David Chisnall csdavec at swan.ac.uk
Mon Apr 9 11:21:07 PDT 2012


On 9 Apr 2012, at 19:03, Douglas Gregor wrote:

> New features should meet the criteria outlined in http://clang.llvm.org/get_involved.html#criteria . It is not at all obvious how this extension meets those criteria.

As I understand it, and understood it when they were being drafted, those are the criteria for a new language feature.  This is not a new language feature.  It has no impact on parsing or semantic analysis.  It merely provides some profiling hooks, which were requested by the community, designed based on feedback from the community, and implemented in the LLVM coding style.

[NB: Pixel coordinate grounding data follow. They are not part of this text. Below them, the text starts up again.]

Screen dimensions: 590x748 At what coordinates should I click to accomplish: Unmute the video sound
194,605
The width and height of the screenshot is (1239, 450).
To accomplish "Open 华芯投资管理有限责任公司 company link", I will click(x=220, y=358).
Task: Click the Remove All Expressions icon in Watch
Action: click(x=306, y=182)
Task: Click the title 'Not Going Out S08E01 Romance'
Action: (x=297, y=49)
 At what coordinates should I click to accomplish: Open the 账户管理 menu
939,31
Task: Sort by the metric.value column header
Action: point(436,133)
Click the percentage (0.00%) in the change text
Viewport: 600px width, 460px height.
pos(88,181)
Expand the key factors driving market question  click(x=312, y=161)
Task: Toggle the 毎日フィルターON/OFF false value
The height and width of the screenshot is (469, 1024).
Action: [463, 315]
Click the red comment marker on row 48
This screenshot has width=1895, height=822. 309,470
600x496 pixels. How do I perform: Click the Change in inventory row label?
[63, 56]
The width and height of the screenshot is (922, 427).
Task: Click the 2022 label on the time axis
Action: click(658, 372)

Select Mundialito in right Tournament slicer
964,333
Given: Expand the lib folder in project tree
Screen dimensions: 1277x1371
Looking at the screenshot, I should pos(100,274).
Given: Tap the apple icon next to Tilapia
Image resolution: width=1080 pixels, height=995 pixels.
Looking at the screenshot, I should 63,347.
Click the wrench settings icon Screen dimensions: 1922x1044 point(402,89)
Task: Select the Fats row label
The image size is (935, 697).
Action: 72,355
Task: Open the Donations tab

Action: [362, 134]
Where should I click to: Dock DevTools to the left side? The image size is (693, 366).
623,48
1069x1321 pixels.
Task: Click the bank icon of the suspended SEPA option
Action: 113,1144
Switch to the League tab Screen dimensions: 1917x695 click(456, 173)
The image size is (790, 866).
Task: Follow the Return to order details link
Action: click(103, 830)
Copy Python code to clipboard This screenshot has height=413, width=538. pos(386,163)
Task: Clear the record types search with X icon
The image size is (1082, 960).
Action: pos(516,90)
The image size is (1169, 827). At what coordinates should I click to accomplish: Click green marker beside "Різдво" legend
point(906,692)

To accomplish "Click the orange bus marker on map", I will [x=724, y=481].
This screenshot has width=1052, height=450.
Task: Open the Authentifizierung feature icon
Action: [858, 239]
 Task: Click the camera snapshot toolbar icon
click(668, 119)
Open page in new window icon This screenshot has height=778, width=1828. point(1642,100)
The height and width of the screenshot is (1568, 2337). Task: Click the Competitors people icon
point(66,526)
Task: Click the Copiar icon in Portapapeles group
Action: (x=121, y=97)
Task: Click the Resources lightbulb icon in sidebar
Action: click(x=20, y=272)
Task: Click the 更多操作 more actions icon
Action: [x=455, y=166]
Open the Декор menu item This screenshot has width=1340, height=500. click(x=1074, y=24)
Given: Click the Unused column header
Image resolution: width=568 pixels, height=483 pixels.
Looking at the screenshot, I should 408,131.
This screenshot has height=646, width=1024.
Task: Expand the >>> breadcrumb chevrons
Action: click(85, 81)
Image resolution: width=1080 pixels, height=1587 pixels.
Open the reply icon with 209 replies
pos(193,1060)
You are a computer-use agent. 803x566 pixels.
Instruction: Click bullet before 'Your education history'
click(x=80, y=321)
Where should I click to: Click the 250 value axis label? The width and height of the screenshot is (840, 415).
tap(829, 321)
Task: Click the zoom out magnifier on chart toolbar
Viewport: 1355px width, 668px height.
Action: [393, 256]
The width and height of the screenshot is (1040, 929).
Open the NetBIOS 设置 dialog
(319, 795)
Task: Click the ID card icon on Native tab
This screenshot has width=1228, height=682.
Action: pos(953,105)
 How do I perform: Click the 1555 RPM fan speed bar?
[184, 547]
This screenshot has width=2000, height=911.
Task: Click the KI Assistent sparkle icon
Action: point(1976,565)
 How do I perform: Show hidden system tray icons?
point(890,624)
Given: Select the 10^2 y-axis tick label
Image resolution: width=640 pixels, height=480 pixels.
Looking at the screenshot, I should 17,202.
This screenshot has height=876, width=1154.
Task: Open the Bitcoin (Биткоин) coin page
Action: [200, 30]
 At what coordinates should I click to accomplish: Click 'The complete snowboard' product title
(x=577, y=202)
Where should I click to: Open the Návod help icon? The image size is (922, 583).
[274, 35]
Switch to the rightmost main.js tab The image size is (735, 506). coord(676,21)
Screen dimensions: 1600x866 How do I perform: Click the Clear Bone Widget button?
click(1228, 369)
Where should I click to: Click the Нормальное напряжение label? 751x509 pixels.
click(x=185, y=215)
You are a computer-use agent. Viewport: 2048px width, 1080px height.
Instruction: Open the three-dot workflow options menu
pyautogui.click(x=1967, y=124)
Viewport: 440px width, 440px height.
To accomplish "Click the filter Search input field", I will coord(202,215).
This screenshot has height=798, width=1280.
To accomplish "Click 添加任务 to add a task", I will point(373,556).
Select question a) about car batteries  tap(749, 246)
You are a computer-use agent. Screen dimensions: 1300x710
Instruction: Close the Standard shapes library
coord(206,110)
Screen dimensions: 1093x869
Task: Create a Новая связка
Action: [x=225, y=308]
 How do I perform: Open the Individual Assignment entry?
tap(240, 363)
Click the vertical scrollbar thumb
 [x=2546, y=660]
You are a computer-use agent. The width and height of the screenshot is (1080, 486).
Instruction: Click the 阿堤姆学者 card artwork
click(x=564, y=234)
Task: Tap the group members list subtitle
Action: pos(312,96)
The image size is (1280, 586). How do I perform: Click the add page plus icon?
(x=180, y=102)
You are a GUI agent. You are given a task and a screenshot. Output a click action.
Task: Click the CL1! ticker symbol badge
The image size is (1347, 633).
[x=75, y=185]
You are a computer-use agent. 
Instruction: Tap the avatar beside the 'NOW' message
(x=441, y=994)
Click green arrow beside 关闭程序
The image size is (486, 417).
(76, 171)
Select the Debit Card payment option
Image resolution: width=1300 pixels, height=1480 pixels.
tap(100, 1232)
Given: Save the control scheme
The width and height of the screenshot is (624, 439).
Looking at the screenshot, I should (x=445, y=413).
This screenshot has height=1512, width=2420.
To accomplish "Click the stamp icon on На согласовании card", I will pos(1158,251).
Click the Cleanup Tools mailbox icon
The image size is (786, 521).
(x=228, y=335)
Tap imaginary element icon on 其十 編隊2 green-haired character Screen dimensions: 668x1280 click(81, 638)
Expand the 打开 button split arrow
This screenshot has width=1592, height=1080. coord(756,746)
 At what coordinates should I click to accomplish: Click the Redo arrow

> Technically, why isn't Pajé simply interposing an instrumentation library to gather this information, either at link time or at run time? That would be less invasive for both users and for Clang developers, and far more likely to work correctly in general. 

Not true.  With the traditional GNU method two-stage dispatch mechanism it is not possible to interpose anything between message sends at the library level (the runtime simply returns a method pointer, so you can't run code after the message send, only at some arbitrary time before it).  Even with a NeXT-style dispatch mechanism it is difficult to get enter and exit events, because the objc_msgSend() functions tail-call the real implementation.  

This would also make it very difficult to selectively trace part of the program.  This can easily be done with the current implementation, it would be impossible with a library-based implementation (we had a prototype that worked that way, and it had numerous limitations even when integrated into the runtime).

> At the larger level, why should we be adding a separate code-generation mode for one visualization library for one runtime?

The patch adds hooks that any consumer can use.  Pajé is the first to use them, but they can also be used by any other consumer of this information, including gprof-style tools. 

> It's not even the dominant runtime by far, so we're serving a very tiny user base with this new feature.

We're also not affecting any users of Apple runtimes, or, indeed, anyone who doesn't explicitly turn it on.  This was presented in the GAP presentation at FOSDEM this year and there was a lot of interest from Objective-C developers in seeing it working.  

Taking that argument to its logical conclusion, we're only serving a tiny userbase by supporting the GCC and GNUstep Objective-C runtimes at all, or by supporting, for example, platforms like NetBSD.